Two recent trials have been initiated employing miRNA to knockdown HTT and utilize rAAV to deliver gene therapy, targeting the striatum. uniQure (AMT-130) is using AAV5. In February 2019, they presented data on minipig striatal injections, demonstrating spread of their transgene to the cerebral cortex and lowered mutant HTT. The FDA last spring granted uniQure FastTrack designation. Voyager Therapeutics, in collaboration with Sanofi-Genzyme and the CHDI Foundation, developed a similar approach (VY-HTT01) for HD, but is using AAV1 for delivery. Preclinical data in mice demonstrated initial safety and efficacy. These studies and ongoing developments indicate AAV as an excellent choice for CNS gene delivery and highlight some of the challenges and future potential for genetic therapy in neurological disease such as HD.
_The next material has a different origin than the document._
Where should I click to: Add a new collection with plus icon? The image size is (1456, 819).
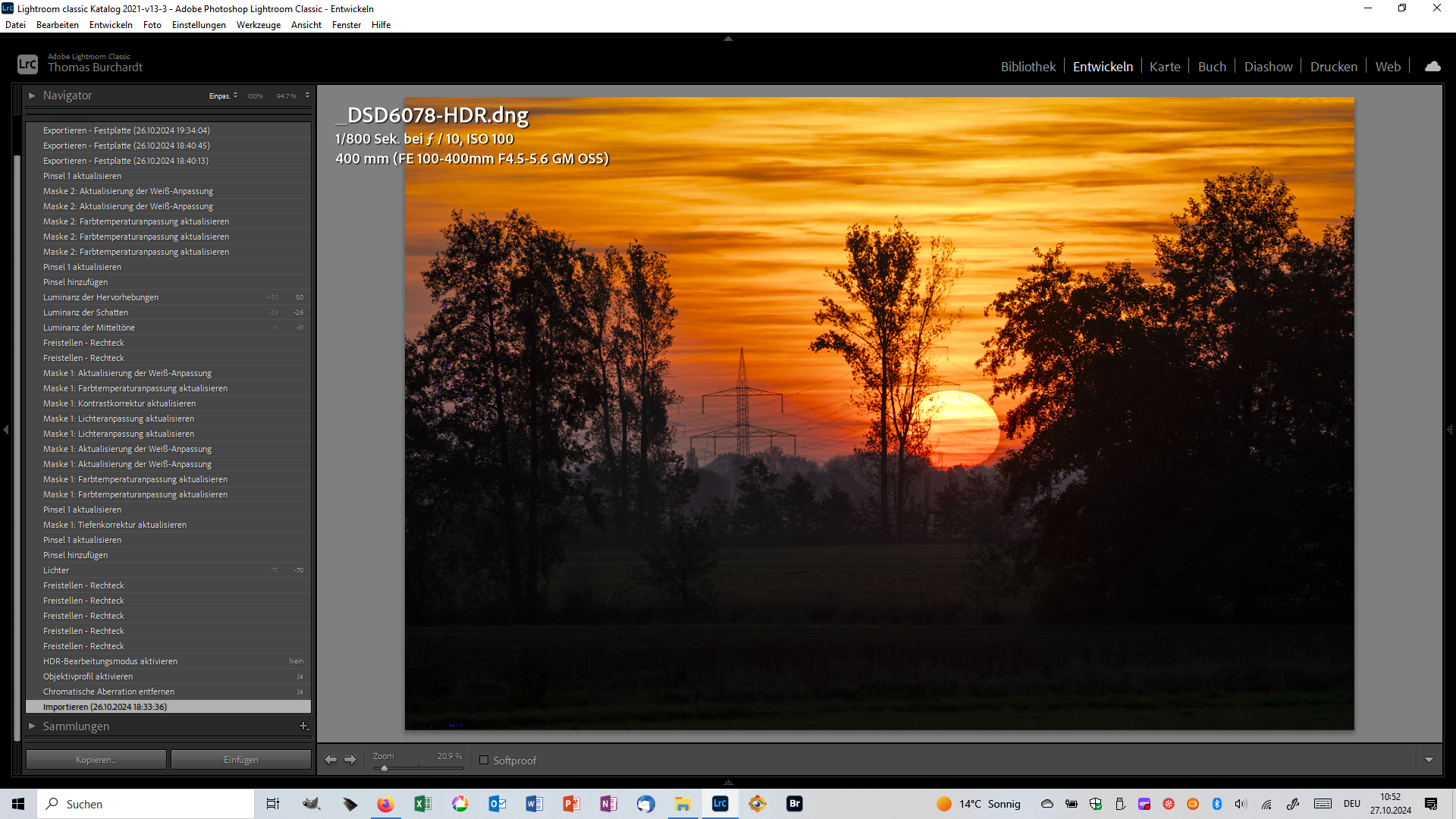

I am fortunate, at the University of Florida, to be part of the studies that explore AAV technologies, and to expand the “toolkit” for developing gene therapies. The studies include characterizing novel AAV capsid mutants, promoters for cell-specific targeting, modifiers to enhance expression, purification and delivery methods. It is a great opportunity to be at the forefront of developing gene therapeutics for both animals and humans, including neurological disease such as Pompes.